Avrupa ülkeleri bile yurttaşlık kültürü ve siyasi eşitlik bazında yaklaşırken, uzun yıllardır ülke kaynaklarını eriten bölücü-yıkıcı faaliyetlerin muhatabı olan ülkemizden ‘azınlık haklarının' talep edilmesini anlamak imkansız. AB Komisyonu'nun iyi niyetli bir yaklaşım içinde olduğunu iddia etmek imkansız. Türkiye'nin etnik çatışma ve ayrışmayı körükleyecek ‘Kültürel' ya da ‘etnik' haklara sıcak bakması mümkün değil.
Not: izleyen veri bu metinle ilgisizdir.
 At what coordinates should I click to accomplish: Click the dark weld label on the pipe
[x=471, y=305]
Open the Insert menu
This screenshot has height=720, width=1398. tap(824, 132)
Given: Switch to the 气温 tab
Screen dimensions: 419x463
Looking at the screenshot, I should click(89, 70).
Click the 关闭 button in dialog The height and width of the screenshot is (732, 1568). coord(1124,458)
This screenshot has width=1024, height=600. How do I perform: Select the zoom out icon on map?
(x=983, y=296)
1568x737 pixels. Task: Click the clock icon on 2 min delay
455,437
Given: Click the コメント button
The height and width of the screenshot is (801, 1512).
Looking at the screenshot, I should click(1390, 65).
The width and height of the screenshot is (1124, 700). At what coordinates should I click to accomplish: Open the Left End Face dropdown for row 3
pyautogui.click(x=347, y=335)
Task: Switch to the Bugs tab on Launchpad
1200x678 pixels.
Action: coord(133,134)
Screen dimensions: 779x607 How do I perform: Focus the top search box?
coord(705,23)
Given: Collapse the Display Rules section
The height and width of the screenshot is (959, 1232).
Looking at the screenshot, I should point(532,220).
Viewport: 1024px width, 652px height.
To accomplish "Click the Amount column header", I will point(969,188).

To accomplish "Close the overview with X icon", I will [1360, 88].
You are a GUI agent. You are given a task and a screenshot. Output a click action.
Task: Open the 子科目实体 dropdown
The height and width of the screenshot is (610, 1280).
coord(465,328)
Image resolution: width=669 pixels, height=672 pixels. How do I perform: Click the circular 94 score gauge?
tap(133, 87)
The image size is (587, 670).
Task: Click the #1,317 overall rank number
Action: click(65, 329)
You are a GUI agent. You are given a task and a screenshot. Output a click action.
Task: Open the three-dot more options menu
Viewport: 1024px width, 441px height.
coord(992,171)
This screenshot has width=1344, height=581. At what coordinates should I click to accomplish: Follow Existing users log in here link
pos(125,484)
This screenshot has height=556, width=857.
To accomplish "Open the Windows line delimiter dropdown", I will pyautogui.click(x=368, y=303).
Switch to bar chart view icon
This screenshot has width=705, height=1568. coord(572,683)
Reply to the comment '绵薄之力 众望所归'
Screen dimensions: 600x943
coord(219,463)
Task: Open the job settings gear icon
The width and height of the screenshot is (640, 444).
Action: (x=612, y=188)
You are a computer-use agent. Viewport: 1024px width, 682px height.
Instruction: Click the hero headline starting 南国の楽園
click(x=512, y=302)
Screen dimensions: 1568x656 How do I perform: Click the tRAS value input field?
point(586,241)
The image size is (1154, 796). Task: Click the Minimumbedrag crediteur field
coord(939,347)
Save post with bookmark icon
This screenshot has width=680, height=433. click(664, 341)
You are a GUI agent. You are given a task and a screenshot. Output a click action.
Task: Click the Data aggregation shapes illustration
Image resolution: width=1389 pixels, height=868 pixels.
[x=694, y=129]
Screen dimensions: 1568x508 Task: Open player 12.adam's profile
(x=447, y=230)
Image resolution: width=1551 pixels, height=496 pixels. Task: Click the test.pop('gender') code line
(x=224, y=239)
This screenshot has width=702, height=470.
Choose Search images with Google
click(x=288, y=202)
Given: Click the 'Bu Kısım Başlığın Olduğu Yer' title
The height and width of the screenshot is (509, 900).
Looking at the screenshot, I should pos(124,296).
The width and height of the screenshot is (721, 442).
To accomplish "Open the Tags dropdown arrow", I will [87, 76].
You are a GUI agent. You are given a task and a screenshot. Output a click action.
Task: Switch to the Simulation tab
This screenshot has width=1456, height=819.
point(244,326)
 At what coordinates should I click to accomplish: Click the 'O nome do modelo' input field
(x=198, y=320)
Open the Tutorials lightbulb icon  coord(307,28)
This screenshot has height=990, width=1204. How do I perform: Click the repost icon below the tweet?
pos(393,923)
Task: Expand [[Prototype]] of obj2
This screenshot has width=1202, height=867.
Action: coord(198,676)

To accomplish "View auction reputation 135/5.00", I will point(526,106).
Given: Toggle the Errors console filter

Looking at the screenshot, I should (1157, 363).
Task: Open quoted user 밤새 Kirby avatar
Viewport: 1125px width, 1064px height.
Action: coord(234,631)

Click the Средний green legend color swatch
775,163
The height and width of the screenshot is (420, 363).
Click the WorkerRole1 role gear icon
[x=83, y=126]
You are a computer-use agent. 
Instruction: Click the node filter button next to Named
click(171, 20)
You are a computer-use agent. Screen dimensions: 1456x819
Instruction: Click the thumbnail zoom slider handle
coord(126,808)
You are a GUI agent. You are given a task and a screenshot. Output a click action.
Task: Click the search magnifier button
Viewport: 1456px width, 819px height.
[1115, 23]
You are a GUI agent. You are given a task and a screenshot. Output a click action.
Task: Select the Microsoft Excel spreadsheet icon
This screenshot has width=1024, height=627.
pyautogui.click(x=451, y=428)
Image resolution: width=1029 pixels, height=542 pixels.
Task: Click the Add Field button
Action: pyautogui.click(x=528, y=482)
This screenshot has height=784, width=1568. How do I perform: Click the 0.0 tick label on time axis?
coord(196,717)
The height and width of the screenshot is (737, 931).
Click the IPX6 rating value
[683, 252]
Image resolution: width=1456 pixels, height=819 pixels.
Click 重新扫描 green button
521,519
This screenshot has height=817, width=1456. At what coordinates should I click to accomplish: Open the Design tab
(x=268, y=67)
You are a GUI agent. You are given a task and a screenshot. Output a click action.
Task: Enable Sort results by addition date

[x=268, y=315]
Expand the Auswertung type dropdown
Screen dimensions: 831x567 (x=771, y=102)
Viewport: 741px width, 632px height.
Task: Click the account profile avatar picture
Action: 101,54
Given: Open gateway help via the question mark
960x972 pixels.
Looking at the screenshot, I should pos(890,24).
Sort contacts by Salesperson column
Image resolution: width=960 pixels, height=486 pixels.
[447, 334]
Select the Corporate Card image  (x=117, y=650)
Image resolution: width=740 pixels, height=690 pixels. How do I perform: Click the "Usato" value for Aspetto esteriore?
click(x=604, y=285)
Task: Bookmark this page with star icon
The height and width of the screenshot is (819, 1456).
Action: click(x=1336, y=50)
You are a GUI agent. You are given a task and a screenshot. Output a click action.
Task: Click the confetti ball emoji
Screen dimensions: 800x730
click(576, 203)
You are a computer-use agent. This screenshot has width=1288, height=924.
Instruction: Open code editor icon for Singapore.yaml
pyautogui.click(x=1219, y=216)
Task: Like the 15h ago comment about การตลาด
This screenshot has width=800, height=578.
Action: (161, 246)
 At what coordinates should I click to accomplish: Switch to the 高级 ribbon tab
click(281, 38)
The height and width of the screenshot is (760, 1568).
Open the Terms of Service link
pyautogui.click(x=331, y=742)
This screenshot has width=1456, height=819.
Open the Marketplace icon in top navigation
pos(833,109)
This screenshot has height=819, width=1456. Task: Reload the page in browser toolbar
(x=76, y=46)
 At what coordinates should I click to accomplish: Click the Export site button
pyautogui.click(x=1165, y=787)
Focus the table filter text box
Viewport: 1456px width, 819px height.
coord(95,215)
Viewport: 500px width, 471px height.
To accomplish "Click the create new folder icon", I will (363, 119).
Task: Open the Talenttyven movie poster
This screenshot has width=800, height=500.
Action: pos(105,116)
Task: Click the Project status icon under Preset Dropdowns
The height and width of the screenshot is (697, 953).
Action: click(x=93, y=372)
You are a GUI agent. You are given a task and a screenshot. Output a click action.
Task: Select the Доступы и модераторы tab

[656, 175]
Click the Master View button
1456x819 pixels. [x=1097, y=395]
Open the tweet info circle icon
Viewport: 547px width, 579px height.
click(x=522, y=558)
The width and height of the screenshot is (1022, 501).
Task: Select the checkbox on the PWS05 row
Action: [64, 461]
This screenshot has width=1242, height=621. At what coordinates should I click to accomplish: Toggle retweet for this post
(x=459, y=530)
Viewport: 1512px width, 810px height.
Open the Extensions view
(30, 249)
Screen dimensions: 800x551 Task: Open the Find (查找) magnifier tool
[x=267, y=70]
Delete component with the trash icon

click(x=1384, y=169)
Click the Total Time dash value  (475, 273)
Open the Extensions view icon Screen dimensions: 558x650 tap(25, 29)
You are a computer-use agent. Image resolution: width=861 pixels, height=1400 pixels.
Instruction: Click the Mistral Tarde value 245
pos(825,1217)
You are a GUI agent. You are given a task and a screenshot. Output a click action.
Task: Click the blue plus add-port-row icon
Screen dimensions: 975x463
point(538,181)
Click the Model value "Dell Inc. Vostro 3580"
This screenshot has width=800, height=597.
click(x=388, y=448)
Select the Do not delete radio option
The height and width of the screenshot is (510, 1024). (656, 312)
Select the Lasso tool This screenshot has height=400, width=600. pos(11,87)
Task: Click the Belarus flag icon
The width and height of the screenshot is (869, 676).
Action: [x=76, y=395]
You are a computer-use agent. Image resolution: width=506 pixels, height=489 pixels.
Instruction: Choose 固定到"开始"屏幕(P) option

Belgede bu tür ifadelerin üstü örtülerek muğlak hale getirilmesi sonucu değiştirmiyor.

AYIRIMCILIK

Doğru ve dostane olan, Türkiye'nin hassasiyetlerini küçümsemek değil, bilakis çok iyi anlamaktır. İnsan haklarının etnik köken farklılıklarını derinleştirip keskinleştirecek şekilde tanımlanması, özünü ve değerini kaybettirir. Ayrımcılığı meşrulaştırır, toplumsal dayanışmayı baltalar. Bu gerçeği, Avrupalı dostlarımız en az bizim kadar iyi biliyor.

ÇİFT YANLI

Türkiye'ye önemli görev ve yükümlülükler düştüğü açık. En az bunun kadar doğru olan bir başka husus, AB yönetimine de benzer görev ve sorumlulukların düştüğüdür. Çünkü, ilişkilerin geleceği, hiçbir zaman tek taraflı iyi niyete ve çabalara bağlı olarak inşa edilemez.

KIBRIS YÜK DEĞİL

Bahçeli, Kıbrıs sorununun da milletin üzerinde ‘kambur ve yük' olmadığını belirterek, ‘‘Kıbrıs Türklüğünün haklı ve onurlu davasını yok farzetmek mümkün değil. Kıbrıs'ta var olan iki toplumlu iki devletli yapıyı inkar edip, bir tarafı tek muhatap kabul etmek barışa ve istikrara hizmet etmez’’ dedi. Ortaklık Belgesi'nde Kıbrıs'a bakışı için de Bahçeli, ‘‘Ortaklık Belgesi'ndeki yaklaşımı kabul edilemez buluyor ve kınıyorum’’ dedi. Bahçeli, Ortaklık Belgesi'nin Türkiye-AB ilişkilerinin geleceği açısından da şöyle yorumladı: ‘‘Tatminkar olmaktan uzak. Belge, AB Komisyonu'nun iyi niyetinden şüphe etmemize yol açan bir mahiyette. Her şeyden önce Belge, hem sistematiği, hem de muhtevası bakımından Helsinki Zirvesi kararlarından daha geri bir belge.’’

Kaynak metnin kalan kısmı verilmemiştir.